6 Mijn rug heb ik gegeven aan wie sloegen, en mijn wangen aan wie mij de baard uittrokken; mijn gelaat heb ik niet verborgen voor smadelijk speeksel.
7 Maar de Here Here helpt mij, daarom werd ik niet te schande; daarom maakte ik mijn gelaat als een keisteen, want ik wist, dat ik niet beschaamd zou worden.
8 Hij is nabij, die mij recht verschaft; wie wil met mij een rechtsgeding voeren? Laten wij samen naar voren treden. Wie zal mijn tegenpartij in het gericht zijn? Hij nadere tot mij.

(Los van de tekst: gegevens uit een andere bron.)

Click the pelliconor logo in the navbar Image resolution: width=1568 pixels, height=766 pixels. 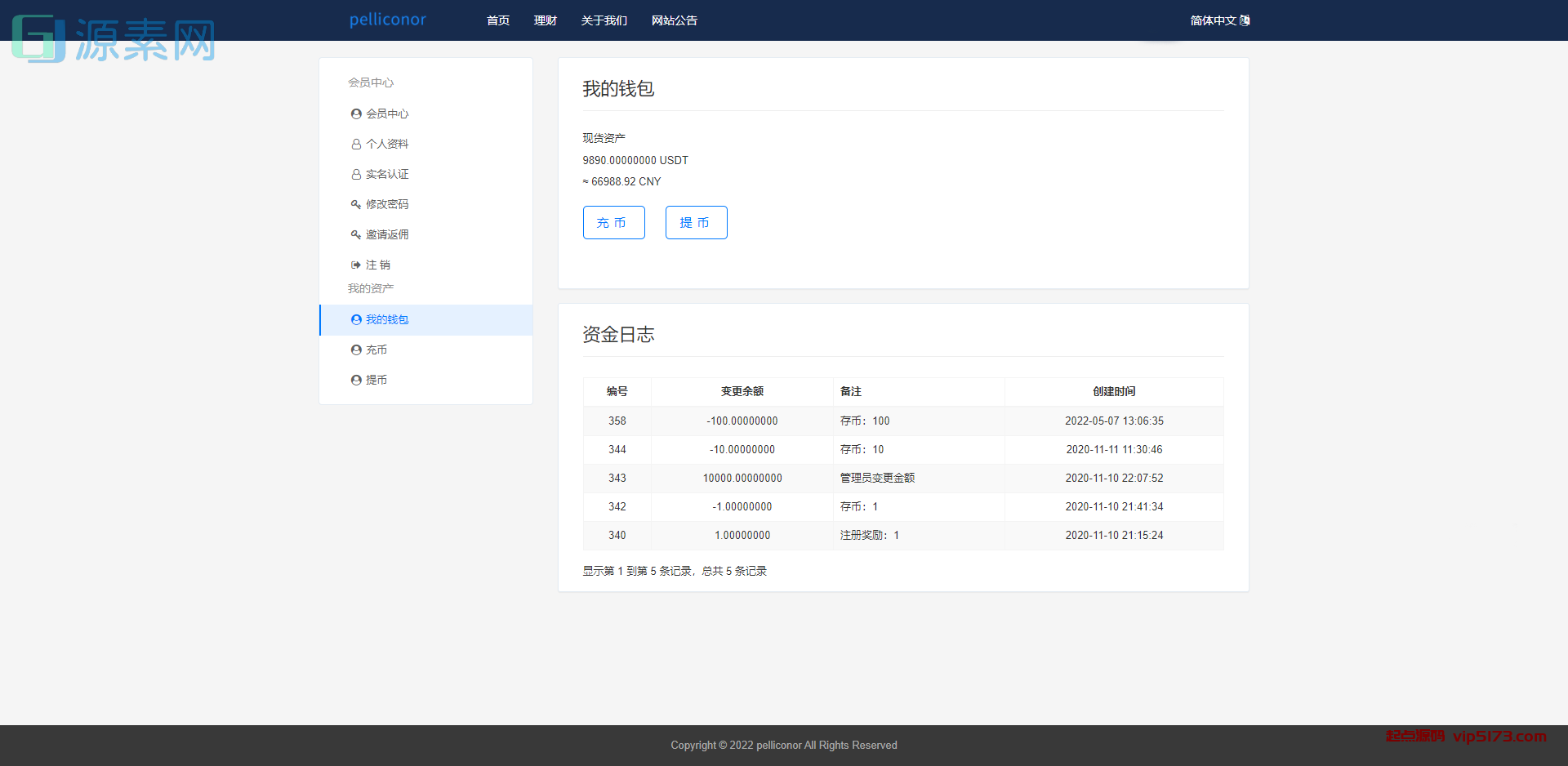[x=388, y=20]
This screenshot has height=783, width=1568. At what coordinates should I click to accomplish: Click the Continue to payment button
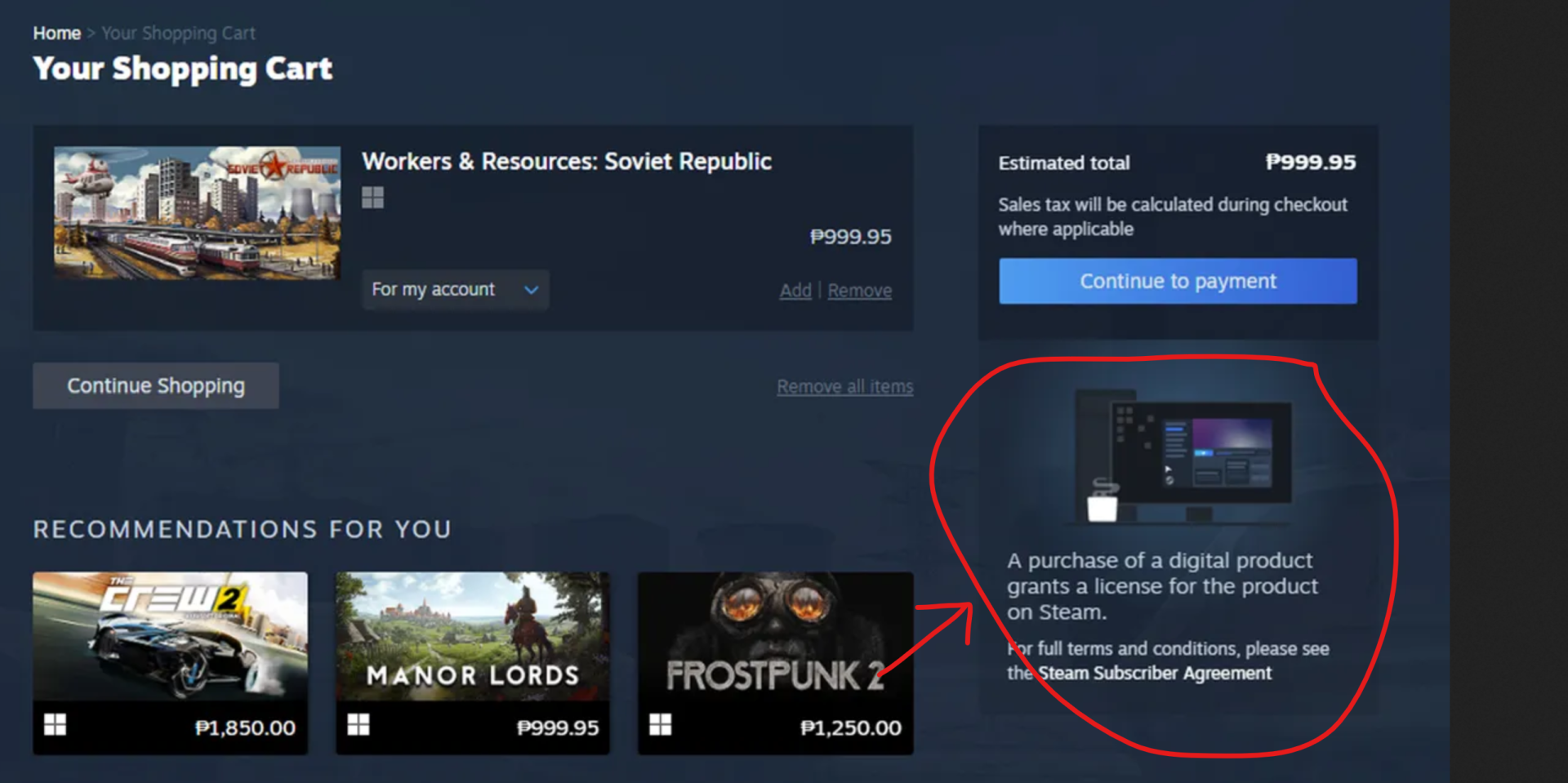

9 Zie, de Here Here helpt mij, wie zal mij dan schuldig verklaren? Zie, zij allen vergaan als een kleed, de mot zal ze verteren.
10 Wie onder u vreest de Here, wie hoort naar de stem van zijn knecht? Wanneer hij in diepe duisternis wandelt, van licht beroofd, vertrouwe hij op de naam des Heren en steune op zijn God.
11 Zie, gij allen die vuur ontsteekt, u met brandpijlen uitrust, gaat in de vlam van uw eigen vuur en onder de brandpijlen die gij aangestoken hebt. Van mijn hand overkomt u dit, in pijn zult gij neerliggen.